L'expression « État de droit « désigne un régime politique dont le fonctionnement et son organisation (répartition des pouvoirs) garantissent les libertés. Cette expression vient de l'allemand « Rechtsstaat «. L' État de droit s'oppose au droit du plus fort. La notion d' État de droit  est étroitement liée à celle de démocratie. En effet ses deux notions se trouvent parfois confondues et interverties. Une démocratie se juge à la qualité de son État de droit. Il ne peut pas y avoir de démocratie sans droit (même s'il est possible d'avoir un droit non démocratique). L 'État de droit est donc le cadre de protection des citoyens contre toute tentative liberticide. Michel Miaille définit cet État comme « l' anti-Léviathan «1. C'est donc le garant de la liberté, de la critique, des valeurs fondamentales. Du fait que le cadre de cet État de droit ne soit pas fixé, on peut dire qu'il est en perpétuelle évolution. Des débuts de la démocratie en France à aujourd'hui, l' État de droit, à l'exception du gouvernement de Vichy, n'a fait que s'améliorer. La question étant de savoir si l' État de droit a atteint un stade d'achèvement en France, nous nous pencherons essentiellement sur des évolutions récentes.

 

I. L' État de droit en France se perfectionne sans cesse...

 

1. Un État de droit présent depuis longtemps en France...

 

En définissant l' État de droit comme un organe de protection par le droit de l'individu, son respect et la limitation du pouvoir public, on peut donc admettre la présence en France d'un État de droit, d'autant plus que le contre-exemple de cet État de droit s'incarne dans les régimes totalitaires, n'ayant à la fois ni le même « degré d'oppression «, ni les mêmes principes. En France, on peut estimer la naissance de droit avec la création de la Déclaration des Droits de l' Homme en 1789. Cette évolution contredit à l'époque une certaine forme de totalitarisme : l' État absolutiste monarchique. Le texte de 1789 sert depuis de base à nombres d' États de droits et reste en France le pilier de la protection de l'individu. Ces principes se sont mêmes exportés universellement ou presque puisqu'aujourd'hui, les droits du citoyen sont reconnus au moins dans tous les pays occidentaux. 

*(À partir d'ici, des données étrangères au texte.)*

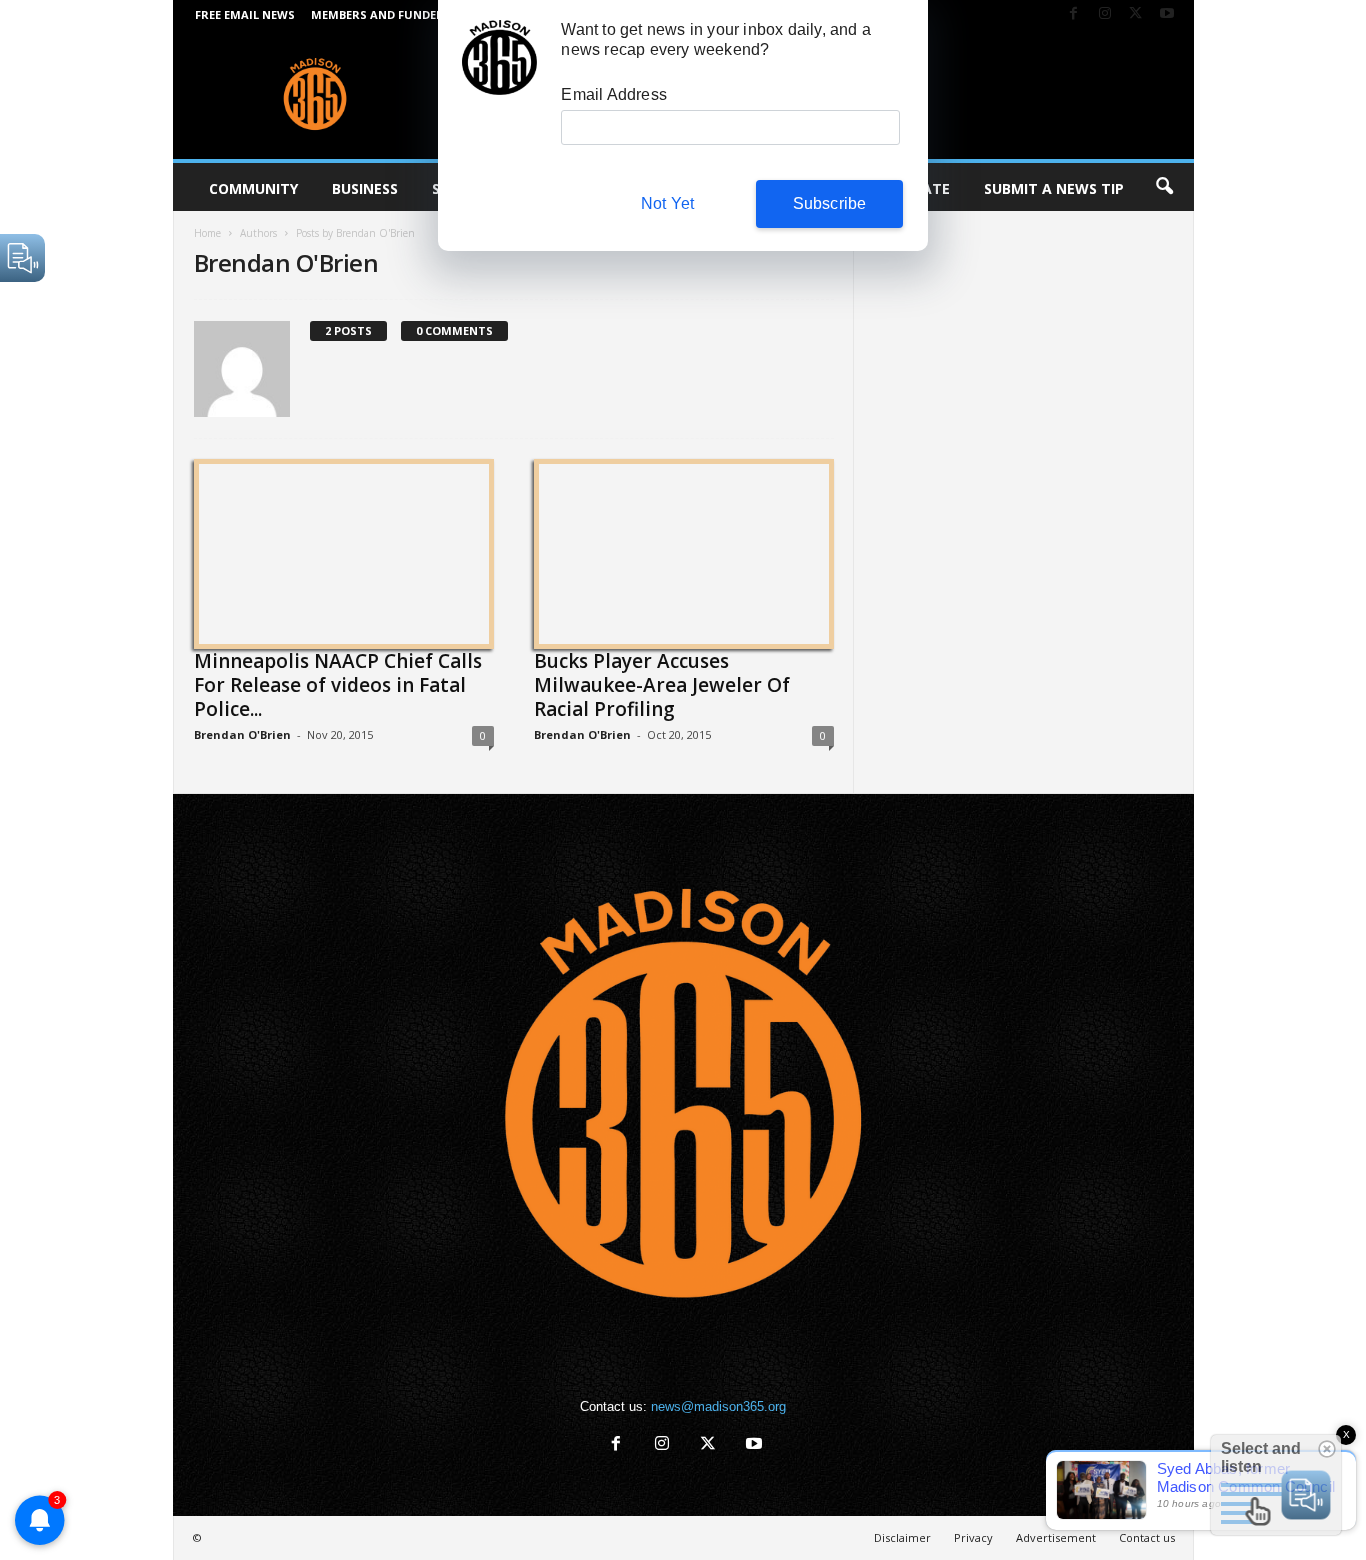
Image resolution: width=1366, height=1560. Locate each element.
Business (365, 188)
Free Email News (245, 14)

De 1789 à aujourd'hui, de la première à la cinquième république, l' État de droit n'a cessé d'évoluer. Aujourd'hui, il se confronte aux nouvelles exigences de la modernité. Les Droits de l' Homme doivent évoluer, tant au point de vue des libertés individuelles, des droits économiques, sociaux et culturels qu'à celui des nouveaux domaines ouvertes par les progrès sociaux, économiques, scientifiques et techniques. D'où des nécessaires réformes...

 

1. ... qui se réforme pour s'adapter et donc d'améliorer

 

Il devient donc nécessaire, face aux évolutions perpétuelles de la société, que l' État de droit se modernise régulièrement. Il convient ici de s'intéresser aux réformes des deux dernières décennies pour observer dans quels sens se dirige l' État de droit. Dans ce processus, les politiques doivent contribuer sans cesse à l'amélioration de cet grand ensemble légal et les citoyens quant à eux doivent surveiller sa solidité et en dénoncer les défauts.

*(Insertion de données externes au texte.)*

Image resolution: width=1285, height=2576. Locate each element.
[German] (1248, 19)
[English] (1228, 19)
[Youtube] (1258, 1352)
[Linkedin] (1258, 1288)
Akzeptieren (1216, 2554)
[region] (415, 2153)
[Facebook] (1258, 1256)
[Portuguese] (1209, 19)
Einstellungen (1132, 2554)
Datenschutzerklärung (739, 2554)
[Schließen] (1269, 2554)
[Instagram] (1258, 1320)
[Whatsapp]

Factuellement, on peut citer tout un ensemble de mesures reflétant cette progression de l' État de droit. La peine de mort a été abrogée sous Badinter, tout comme les lois anti-casseurs et les lois Sécurité et libertés, instaurés sous Giscard d' Estaing, jugées liberticides. En 1992 a été mis sur pied un nouveau code pénal, plus moderne, répondant donc à l'impératif d'adaptation. De plus, les tribunaux d'exception ont été abolis, et le droit pénitentiaire a été réformé. 

Toujours dans le même souci de garantie des libertés, des mesures ont été mises en place face aux évolutions principalement technologiques et sociales. Pour préserver les libertés des individus face au développement de l'informatique a été créée la Commission Informatique et Libertés. La législation réglementant les écoutes téléphoniques est entrée en vigueur. S'y ajoute le Conseil supérieur de l' Audiovisuel.  La liberté de la presse a été réaffirmée avec cette institution, pour s'opposer à la mesure de VGE pour l'extension du monopole de la radio et de la télévision. D'autres services indépendants de l'administration ont été créés, dans un souci d'indépendance tel le Conseil de la Concurrence, dans le domaine économique. D'un point de vue social, le divorce par consentement mutuel, la majorité à 18 ans et l'extension du droit à l' IVG ont été instaurés.

Par ailleurs, il existe une Commission Consultative des Droits de l' Homme, agissant notamment dans le domaine de la bioéthique. Cette institution est un acquis de l' État de droit.

Au niveau du contrôle de la loi interne, on peut citer le développement du Conseil constitutionnel et l'extension du bloc de constitutionnalité. Malgré l'accusation de « gouvernement des juges «, cette réforme permet un meilleur contrôle de la constitutionnalité des lois et donc des libertés plus difficilement bafouées.

À ces avancées nationales, s'ajoutent des progrès communautaires : « L'Europe du droit « progresse avec l'amélioration du droit communautaire et la Convention Européenne de Sauvegarde des Droits de l' Homme.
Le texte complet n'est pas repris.